62 years in the making: NYC's newest water tunnel nears the finish line
Pop culture and public imagination
- Multiple commenters connect the tunnel to its depiction in “Die Hard 3,” using it as a symbol of long-running mega-projects.
- Jokes riff on future action/post‑apocalyptic movies featuring unfinished California HSR as the new “big infrastructure backdrop.”
- Several people express excitement that this is the same tunnel they recall from the film.
Tours and public interest in megaprojects
- Commenters hope for public tours before the final section is flooded and sealed for decades.
- People reference other civil‑engineering tours, especially Tokyo’s Metropolitan Area Outer Underground Discharge Channel, and ask for similar lists for infrastructure tourism.
Why so deep? Engineering and geology
- Users ask why parts of the tunnel are ~800 feet down and how depth affects drilling energy and rock pressure.
- Responses:
- Main reasons cited are: needing gravity flow over 60 miles; staying in solid bedrock to avoid unstable soils; and avoiding conflicts with dense surface/near-surface infrastructure.

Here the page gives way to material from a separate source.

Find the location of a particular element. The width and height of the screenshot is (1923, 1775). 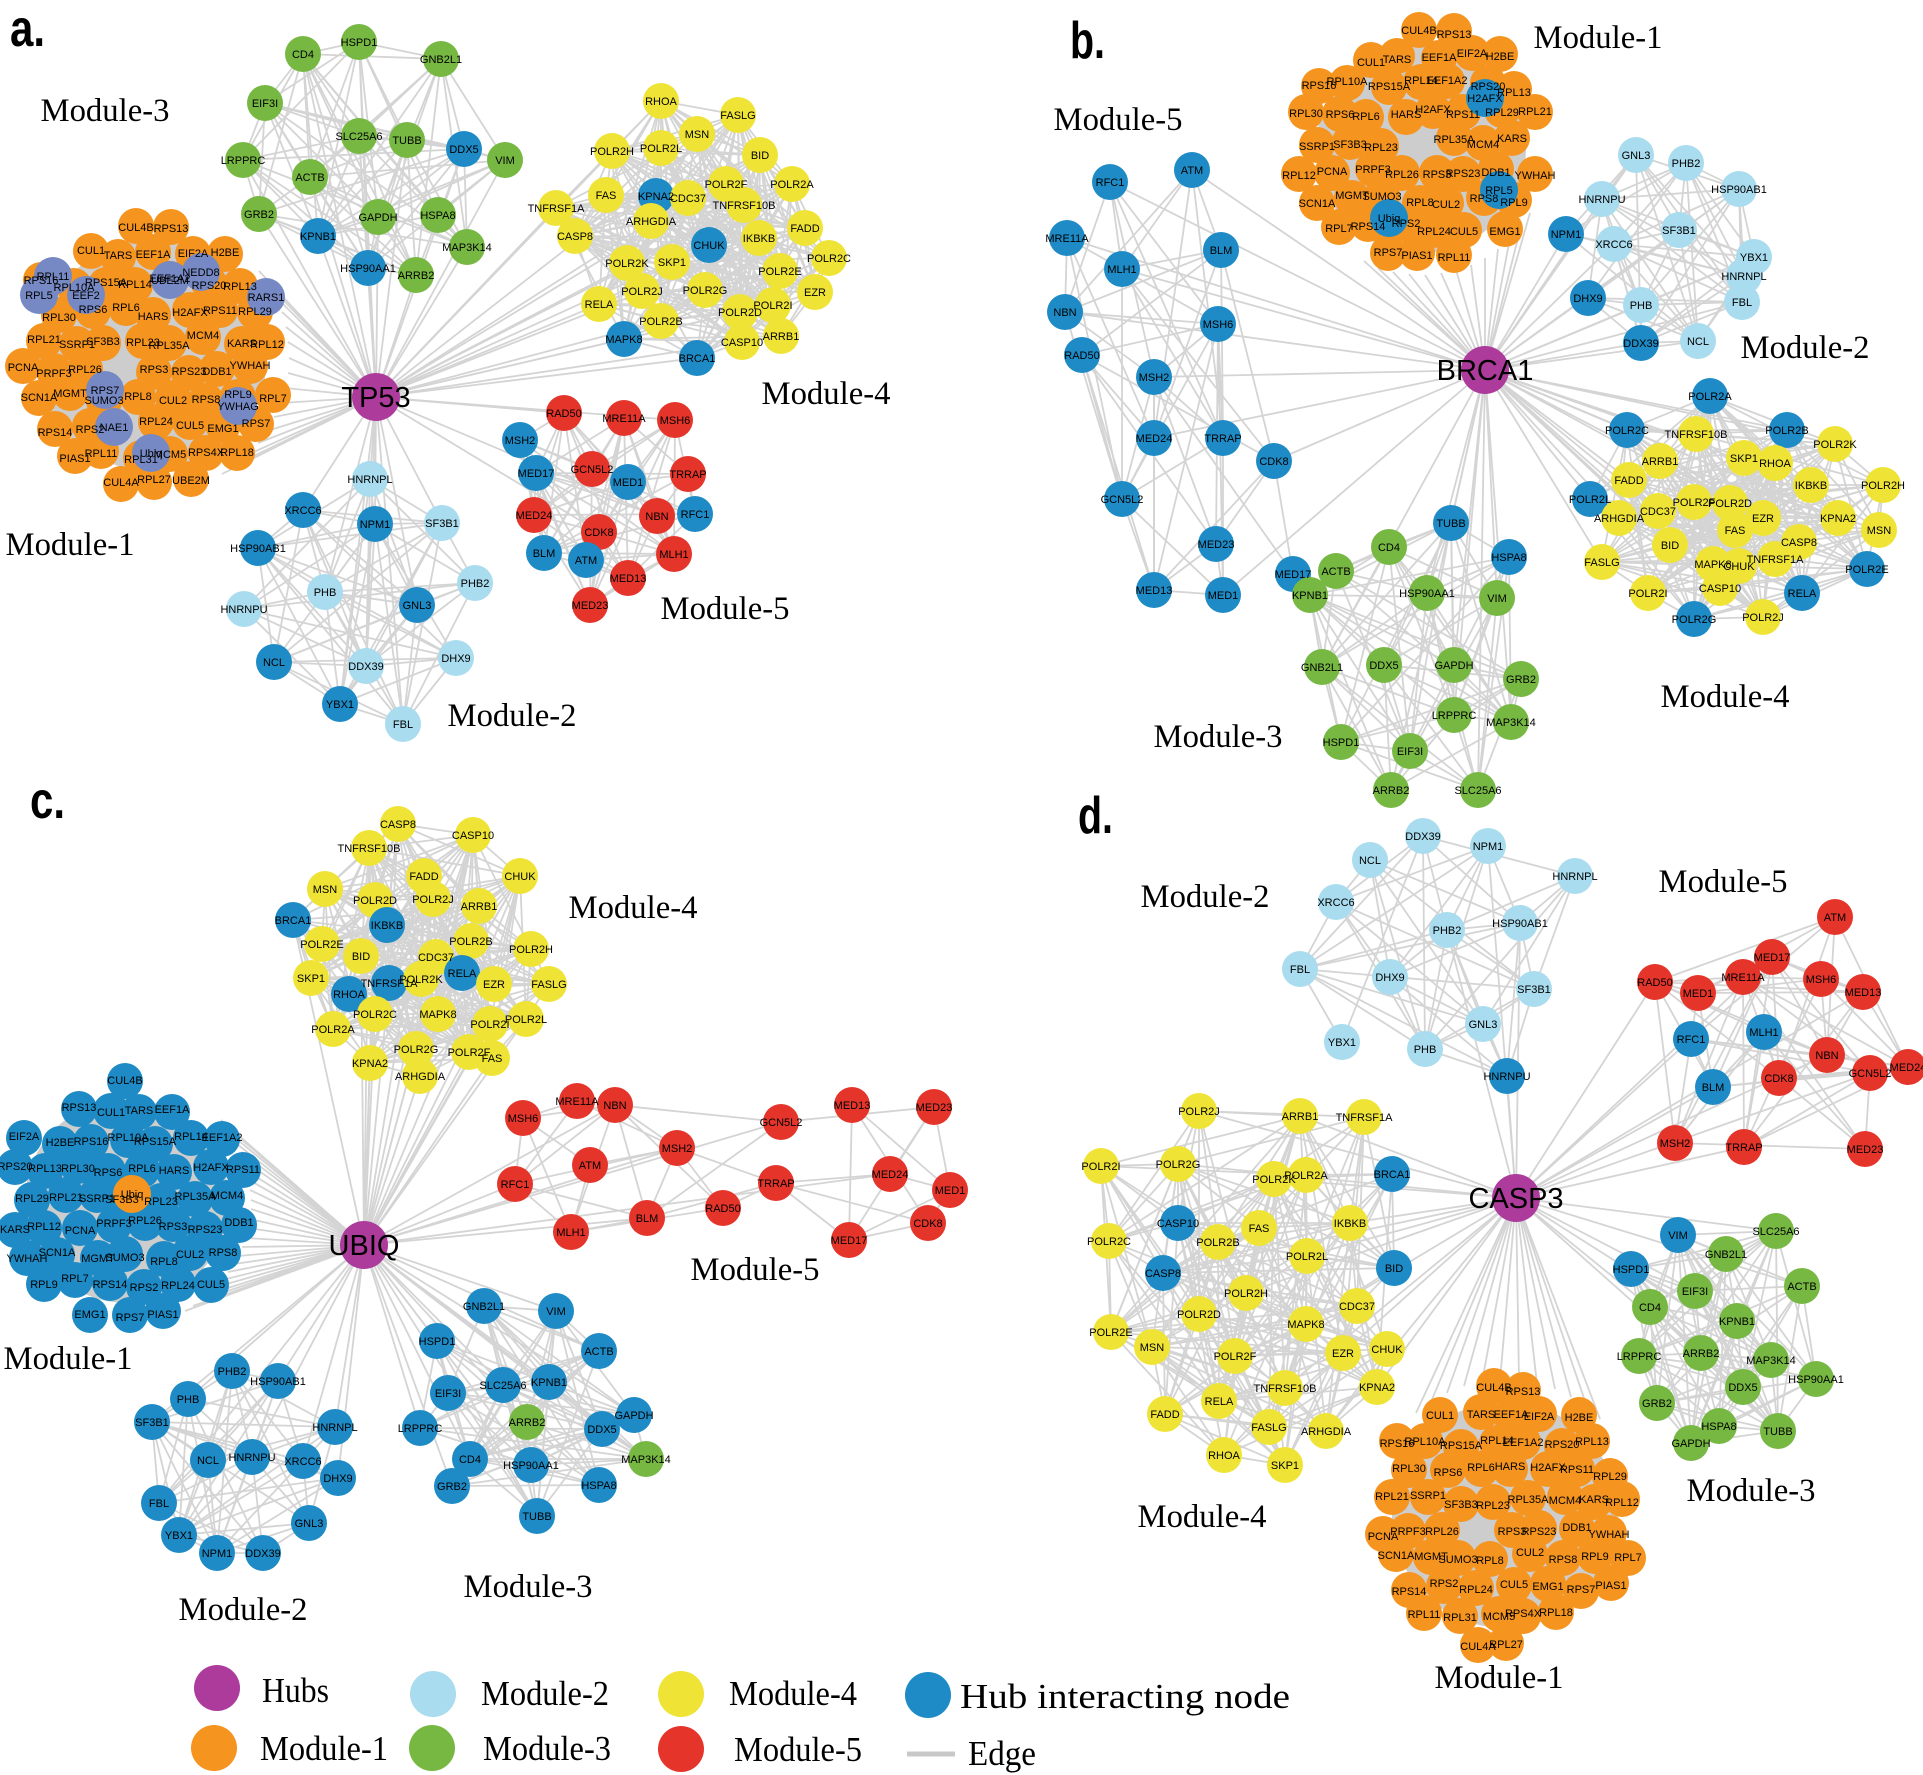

- Some clarify the average depth is closer to ~400 feet and that local geology (bedrock vs clay/silt in Brooklyn/Queens) likely drove design.
- Several note that drilling difficulty depends far more on rock type and water ingress than on absolute depth; “depth vs effort” has no simple formula and is highly site-specific.
- Tunnel boring here is more “hammering” than classic drilling; depth per se doesn’t slow the machines much.
Purpose, lifespan, and redundancy
- Beyond capacity, a key purpose is redundancy: Tunnel 3 enables shutting older tunnels for inspection and major repairs.
- Commenters note targets of ~200–300 years of service life, comparing to Roman aqueducts and ancient tunnels that still function in some form.
- Speculation about how long an unmaintained tunnel would last is raised but remains unclear.
Desalination vs gravity‑fed supply
- One thread asks when desalination plus cheap clean energy might beat a 60‑mile gravity tunnel.
- Most replies are skeptical:
- Tunnel: very high upfront capital but extremely low operating cost (gravity-fed, minimal energy, rare major maintenance).
- Desalination: ongoing high operating and maintenance costs; economically more plausible where fresh water is scarce.
- Some argue desalination is more relevant for the US West Coast; the East has abundant freshwater, though there’s mention of mismanagement and legacy water rights in California.
Timelines, cost, and corruption debates
- Several participants see the ~62‑year timeline as evidence of political friction, funding pauses, and possibly broader US infrastructure dysfunction rather than technical limits.
- Others question whether the duration is actually abnormal for such a massive urban project, pointing out:
- Construction was intermittently funded and phased.
- The tunnel must be extraordinarily reliable and long-lived; “patching after release” is difficult.
- Debate over NYC corruption:
- One side claims NYC infrastructure is uniquely expensive and graft‑ridden, citing investigative reporting on massively inflated labor and construction costs in transit projects.
- Others counter that:
- Corruption metrics aren’t clearly worse than in comparable US metros.
- Federal prosecution data show a long‑term decline in corruption cases in Manhattan specifically.
- There is no consensus on whether Tunnel 3’s schedule specifically reflects corruption vs. complex logistics and politics.
Comparisons to other projects and regions
- Users compare the tunnel’s timeline and cost to:
- European megaprojects: Alpine rail tunnels, London’s Elizabeth Line, and the Thames Tideway Tunnel, which had shorter build times once formally approved.
- Some argue that drilling under a dense city is fundamentally harder than through mountains.
- Others highlight a broader “Anglosphere cost disease,” with the US, UK, and Canada all paying more than countries like Spain or Japan.
Technology vs coordination problems
- Several comments contrast rapid progress in software/AI with the difficulty of delivering physical infrastructure.
- View expressed that:
- Political, legal, and coordination barriers are harder than the engineering itself.
- It’s often easier to get high-tech projects (e.g., self-driving cars) moving than to secure consensus and permits for trains, tunnels, or subways.
- Some suggest AI could help with data integration, planning, and design, but others warn current AI is prone to producing convincing but incorrect outputs.
Transit, cities, and social preferences
- A tangent emerges about public transit vs cars:
- One view: Americans broadly dislike trains and sharing space with strangers; outside the densest city, subways are “almost useless.”
- Counterview: When high-quality transit exists (e.g., NYC subway), it is heavily used and seen as a major urban asset; sharing space is part of the appeal of dense city life.
- Arguments reference population trends, migration, and differing cultural expectations, but no agreement is reached.